When you look at the "normal human sera"(no ocd or tic or adhad) and break out the non-panda ocd, tics and adhd the median goes UP! (you would think it would go down..but probably due to small sample sizes)

 

The range of sera put into the pandas symptom group was 108 to 198. The non-panda range was 50 - 135..that low number (50) was a kid with tics, but not pandas. So, normal and pandas overlap. I'm not sure what she considers to be "pandas range" for the results she is now giving out. I know my son is in it, but he is almost in SC range.

 

The ocd group, seems to be significantly below the normal human sera - at 83. There are six very tightly grouped (75-85) samples in that group.

 

the sample sizes are just too small. For example, the "normal human sera" was only 5 samples.

 

Syndenham chorea was 193- 248...six samples in that group.

 

This study was 2006. I wish she would publish new numbers. She probably has realy good sample sizes now. And now that she knows lyme can trigger it too is probably breaking out lyme, mycoplasma, and strep sera to see if they have different cam K or anti-neuornal numbers.

 

 

She also has "convalescent" numbers in there - but doesn't say how they got to be convalescent. (antibiotics, ivig, pex, time?) or when those samples were taken in raltion to when the acute phases were taken (2 mons post ivig for example?) two of the panda "convalescent" sera are the same as the accute sera...but most go way down. I wonder what accounts for this? perhaps those kids had remission of symptoms on PEX, or anibitotics alone (and just weren't in exacerbation at the time of the draw), where as the others had IVIG? The study doesn't say...that might show that one of the treatments is closing the BBB, but not effecting the sera.

 

there is another interesting statement in the discussion part of the paper...this regarding lysoganglioside (the only anit-neuornal antibody mentioned in the study, although she now is measureing for 3 more) : "All S.C. sera, and 73% of pandas sera possessed GlcNAc-specific IgG that were cross reactive with lysoganglioside. This compared with ony 24% of non-pandas sera. Non-inhibited sera antibodies are presumed to be glNAc-specific antibodies that have no cross reactiviity to lyso.g.
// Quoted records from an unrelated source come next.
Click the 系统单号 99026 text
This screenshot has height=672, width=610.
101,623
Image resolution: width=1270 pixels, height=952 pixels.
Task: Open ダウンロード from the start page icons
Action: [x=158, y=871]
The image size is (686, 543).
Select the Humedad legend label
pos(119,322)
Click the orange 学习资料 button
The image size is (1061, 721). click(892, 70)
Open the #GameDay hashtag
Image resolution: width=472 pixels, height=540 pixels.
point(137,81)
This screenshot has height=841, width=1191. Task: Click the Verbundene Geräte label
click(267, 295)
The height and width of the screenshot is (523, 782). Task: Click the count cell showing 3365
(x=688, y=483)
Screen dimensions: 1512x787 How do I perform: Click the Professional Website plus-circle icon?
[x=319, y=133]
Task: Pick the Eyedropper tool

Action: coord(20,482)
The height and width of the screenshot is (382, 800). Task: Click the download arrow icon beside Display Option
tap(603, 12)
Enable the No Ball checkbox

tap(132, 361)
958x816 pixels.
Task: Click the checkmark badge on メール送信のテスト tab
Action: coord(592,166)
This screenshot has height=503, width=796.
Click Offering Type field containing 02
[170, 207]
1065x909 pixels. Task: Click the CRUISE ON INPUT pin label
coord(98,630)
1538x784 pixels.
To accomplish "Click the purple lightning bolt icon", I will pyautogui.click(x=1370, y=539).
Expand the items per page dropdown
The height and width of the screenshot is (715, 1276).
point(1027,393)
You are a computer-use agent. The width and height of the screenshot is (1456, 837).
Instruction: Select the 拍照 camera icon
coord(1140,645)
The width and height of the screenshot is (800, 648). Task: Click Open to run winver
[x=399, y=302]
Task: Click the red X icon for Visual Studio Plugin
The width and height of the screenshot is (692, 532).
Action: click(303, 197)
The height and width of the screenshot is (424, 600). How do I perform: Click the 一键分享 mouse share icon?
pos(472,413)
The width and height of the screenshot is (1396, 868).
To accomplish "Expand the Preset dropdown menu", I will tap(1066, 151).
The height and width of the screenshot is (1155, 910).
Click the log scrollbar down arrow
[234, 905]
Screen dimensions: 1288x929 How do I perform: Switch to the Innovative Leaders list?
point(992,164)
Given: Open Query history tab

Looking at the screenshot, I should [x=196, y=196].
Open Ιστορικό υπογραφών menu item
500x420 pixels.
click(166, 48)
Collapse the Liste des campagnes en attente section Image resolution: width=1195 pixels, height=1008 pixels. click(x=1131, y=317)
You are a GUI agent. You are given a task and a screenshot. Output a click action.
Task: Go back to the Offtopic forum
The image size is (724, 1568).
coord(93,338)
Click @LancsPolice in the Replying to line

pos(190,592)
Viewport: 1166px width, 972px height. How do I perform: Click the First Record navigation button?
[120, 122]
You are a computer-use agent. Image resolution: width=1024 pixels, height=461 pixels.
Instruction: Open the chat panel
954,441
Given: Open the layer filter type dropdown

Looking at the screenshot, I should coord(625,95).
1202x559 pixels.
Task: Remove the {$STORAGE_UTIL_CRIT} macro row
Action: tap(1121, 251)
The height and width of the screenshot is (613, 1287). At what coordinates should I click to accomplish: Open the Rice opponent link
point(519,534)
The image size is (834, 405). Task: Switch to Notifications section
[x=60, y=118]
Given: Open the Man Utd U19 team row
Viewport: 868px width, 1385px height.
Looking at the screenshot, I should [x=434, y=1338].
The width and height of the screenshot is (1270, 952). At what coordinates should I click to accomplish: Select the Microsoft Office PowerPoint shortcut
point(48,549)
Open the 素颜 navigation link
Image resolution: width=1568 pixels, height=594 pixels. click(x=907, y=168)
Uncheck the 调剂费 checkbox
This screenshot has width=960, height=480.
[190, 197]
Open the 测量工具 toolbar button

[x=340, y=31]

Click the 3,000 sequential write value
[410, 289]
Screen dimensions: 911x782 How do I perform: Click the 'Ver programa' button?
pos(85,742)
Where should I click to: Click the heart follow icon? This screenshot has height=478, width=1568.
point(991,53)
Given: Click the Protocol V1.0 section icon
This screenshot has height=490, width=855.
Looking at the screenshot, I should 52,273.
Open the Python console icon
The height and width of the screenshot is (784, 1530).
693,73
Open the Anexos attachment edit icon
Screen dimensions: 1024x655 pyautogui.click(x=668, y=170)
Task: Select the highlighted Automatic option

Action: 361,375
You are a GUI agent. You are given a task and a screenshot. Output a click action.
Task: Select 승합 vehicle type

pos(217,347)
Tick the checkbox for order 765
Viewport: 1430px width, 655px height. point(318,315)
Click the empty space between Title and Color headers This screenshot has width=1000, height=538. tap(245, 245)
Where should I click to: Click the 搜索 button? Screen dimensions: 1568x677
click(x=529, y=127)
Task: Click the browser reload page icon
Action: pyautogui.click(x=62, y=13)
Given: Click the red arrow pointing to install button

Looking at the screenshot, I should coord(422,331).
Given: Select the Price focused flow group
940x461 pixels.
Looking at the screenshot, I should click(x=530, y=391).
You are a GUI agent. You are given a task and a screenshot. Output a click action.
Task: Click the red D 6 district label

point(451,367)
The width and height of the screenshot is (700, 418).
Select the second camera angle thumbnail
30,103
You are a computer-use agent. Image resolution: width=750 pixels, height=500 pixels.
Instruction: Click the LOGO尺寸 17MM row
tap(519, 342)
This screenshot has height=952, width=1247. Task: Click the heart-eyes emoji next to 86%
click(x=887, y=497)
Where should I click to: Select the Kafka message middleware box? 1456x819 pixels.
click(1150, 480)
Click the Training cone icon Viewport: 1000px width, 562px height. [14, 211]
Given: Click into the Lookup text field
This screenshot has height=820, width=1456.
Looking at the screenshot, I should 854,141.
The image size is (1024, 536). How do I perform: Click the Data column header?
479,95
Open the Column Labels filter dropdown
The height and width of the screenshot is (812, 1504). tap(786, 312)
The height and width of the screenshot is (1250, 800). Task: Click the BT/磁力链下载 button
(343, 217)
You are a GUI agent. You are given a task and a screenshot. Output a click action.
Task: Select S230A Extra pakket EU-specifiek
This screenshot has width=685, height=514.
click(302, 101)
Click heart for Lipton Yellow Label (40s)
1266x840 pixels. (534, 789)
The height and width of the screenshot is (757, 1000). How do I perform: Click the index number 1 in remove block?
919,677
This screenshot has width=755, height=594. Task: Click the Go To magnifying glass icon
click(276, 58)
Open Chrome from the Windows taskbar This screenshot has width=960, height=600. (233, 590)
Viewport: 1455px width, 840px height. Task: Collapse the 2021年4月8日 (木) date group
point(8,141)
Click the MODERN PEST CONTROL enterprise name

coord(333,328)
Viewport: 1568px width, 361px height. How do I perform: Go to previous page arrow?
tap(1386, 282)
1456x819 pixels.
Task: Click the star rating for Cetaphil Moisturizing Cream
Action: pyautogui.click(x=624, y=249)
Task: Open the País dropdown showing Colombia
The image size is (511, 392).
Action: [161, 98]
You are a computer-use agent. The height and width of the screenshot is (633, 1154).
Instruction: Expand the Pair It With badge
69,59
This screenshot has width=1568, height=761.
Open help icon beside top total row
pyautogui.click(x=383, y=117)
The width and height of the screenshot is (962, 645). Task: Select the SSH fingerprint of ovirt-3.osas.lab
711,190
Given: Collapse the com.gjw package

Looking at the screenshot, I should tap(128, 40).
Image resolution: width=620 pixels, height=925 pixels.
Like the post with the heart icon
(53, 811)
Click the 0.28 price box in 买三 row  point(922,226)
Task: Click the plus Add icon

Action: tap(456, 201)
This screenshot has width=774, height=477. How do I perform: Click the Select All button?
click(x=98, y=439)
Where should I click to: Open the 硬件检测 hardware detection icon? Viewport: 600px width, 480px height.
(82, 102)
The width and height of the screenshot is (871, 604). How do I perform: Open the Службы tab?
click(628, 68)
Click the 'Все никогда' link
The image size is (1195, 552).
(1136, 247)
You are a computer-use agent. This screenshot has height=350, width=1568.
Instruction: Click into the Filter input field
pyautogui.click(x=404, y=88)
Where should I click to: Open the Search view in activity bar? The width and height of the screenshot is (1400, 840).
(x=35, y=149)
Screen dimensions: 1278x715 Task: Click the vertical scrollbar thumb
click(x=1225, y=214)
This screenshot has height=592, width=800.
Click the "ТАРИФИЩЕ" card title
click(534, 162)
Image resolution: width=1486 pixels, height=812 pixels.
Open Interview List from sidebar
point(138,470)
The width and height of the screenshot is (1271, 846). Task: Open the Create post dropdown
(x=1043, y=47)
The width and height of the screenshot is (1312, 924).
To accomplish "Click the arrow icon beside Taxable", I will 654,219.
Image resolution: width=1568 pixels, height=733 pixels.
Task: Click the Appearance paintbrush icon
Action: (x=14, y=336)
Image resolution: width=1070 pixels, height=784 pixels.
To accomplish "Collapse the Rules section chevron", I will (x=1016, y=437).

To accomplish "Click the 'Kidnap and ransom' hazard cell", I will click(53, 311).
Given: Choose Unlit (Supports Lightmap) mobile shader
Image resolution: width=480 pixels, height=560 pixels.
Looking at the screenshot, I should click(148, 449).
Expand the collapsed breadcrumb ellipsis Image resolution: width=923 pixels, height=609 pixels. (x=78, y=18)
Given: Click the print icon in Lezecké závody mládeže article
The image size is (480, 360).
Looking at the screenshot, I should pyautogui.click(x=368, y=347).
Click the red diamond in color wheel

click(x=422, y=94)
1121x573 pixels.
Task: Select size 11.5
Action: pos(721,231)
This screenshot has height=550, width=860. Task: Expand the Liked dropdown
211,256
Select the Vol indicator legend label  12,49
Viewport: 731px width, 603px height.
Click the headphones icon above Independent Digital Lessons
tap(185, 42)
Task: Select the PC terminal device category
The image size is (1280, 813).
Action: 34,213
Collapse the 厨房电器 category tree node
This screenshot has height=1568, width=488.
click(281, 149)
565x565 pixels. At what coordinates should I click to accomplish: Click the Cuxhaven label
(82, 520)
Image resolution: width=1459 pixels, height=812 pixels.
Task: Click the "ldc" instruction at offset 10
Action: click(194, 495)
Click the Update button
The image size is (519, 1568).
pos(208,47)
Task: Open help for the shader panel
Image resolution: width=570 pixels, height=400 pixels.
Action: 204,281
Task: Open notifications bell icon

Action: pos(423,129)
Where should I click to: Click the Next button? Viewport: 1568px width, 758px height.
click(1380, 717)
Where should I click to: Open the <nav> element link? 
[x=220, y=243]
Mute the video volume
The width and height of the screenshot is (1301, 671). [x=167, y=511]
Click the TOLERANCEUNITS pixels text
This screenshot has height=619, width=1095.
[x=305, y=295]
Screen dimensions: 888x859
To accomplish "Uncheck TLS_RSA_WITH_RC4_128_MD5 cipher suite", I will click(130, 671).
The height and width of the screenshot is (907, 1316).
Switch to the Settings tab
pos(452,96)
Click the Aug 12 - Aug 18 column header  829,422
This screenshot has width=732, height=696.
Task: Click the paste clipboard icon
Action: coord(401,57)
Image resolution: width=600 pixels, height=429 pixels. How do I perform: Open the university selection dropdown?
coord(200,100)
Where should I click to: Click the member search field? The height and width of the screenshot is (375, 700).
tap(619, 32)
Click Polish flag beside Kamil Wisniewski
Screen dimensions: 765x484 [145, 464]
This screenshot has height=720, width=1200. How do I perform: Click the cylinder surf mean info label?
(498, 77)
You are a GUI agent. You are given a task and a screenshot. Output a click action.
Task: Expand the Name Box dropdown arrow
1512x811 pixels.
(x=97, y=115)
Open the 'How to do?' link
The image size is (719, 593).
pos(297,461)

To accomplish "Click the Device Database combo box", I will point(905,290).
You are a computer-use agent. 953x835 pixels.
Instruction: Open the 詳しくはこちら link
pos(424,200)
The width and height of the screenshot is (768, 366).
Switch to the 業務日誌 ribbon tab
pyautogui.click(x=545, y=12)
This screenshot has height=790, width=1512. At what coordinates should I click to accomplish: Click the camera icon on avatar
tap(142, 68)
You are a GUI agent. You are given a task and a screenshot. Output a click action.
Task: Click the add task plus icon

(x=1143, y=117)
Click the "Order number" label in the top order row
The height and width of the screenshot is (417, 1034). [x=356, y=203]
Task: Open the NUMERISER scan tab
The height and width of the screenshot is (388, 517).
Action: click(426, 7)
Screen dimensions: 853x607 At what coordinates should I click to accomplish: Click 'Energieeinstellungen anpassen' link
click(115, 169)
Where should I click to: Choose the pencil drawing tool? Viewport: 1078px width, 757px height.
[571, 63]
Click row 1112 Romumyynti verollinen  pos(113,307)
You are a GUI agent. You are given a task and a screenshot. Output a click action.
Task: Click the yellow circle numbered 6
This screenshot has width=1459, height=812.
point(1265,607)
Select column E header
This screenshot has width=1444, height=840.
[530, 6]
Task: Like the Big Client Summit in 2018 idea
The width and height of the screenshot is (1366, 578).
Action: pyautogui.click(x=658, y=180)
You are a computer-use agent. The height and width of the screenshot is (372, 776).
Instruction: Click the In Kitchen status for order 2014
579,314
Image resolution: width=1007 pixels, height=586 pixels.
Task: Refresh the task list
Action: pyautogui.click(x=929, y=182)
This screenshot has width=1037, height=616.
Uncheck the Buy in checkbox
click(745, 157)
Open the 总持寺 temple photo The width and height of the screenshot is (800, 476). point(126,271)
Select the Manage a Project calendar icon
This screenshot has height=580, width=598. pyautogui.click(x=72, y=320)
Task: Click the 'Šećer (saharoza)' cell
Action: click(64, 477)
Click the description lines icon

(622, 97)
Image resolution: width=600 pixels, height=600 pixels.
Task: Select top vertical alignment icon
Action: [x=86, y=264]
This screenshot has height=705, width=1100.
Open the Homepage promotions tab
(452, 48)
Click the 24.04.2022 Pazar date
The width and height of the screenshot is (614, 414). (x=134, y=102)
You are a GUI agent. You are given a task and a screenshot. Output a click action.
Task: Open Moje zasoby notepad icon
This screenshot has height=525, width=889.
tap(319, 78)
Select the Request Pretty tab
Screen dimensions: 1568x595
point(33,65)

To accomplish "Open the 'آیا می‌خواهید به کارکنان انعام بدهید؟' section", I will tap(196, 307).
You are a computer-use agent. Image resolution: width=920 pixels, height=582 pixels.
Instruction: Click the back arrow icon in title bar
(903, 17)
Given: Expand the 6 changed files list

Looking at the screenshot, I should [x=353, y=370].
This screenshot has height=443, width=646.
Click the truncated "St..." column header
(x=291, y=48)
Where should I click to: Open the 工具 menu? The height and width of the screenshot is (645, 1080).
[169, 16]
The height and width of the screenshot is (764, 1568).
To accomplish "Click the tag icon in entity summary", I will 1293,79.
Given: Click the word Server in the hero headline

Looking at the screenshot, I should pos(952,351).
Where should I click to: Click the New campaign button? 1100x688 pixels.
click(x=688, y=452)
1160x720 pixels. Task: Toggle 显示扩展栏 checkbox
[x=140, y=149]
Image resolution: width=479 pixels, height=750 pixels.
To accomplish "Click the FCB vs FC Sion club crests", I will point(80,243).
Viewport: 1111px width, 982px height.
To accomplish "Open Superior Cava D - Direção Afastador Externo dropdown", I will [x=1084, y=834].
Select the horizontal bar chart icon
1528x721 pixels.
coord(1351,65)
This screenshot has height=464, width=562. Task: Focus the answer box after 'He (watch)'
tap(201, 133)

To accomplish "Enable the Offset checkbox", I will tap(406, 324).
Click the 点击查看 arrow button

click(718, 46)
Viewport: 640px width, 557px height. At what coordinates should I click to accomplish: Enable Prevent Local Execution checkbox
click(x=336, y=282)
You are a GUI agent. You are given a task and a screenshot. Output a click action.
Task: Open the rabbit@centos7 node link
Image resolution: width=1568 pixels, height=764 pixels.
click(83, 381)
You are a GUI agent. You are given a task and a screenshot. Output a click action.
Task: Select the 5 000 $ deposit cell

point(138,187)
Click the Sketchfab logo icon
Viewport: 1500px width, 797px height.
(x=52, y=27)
We believe that SC and a majority of pandas patiens possess subsets of GlcNaAc specific IgG that cross reacts with lyso.g. that are likely to be involved in the pathogenesis of these disorders which are not thought to be characteristic of other strep infections."

 

this is interesting to me because my ds had only high lyso.g numbers...his other anti-neuroals were in normal range (altho a couple were many times higher than the negative controls). He was not in exacerbation where we took his blood, as a matter of fact his symptoms were almost subclinical at the time. I know she told me that in exacerbation the camKII numbers are higher, but what about the other anti-neuronals?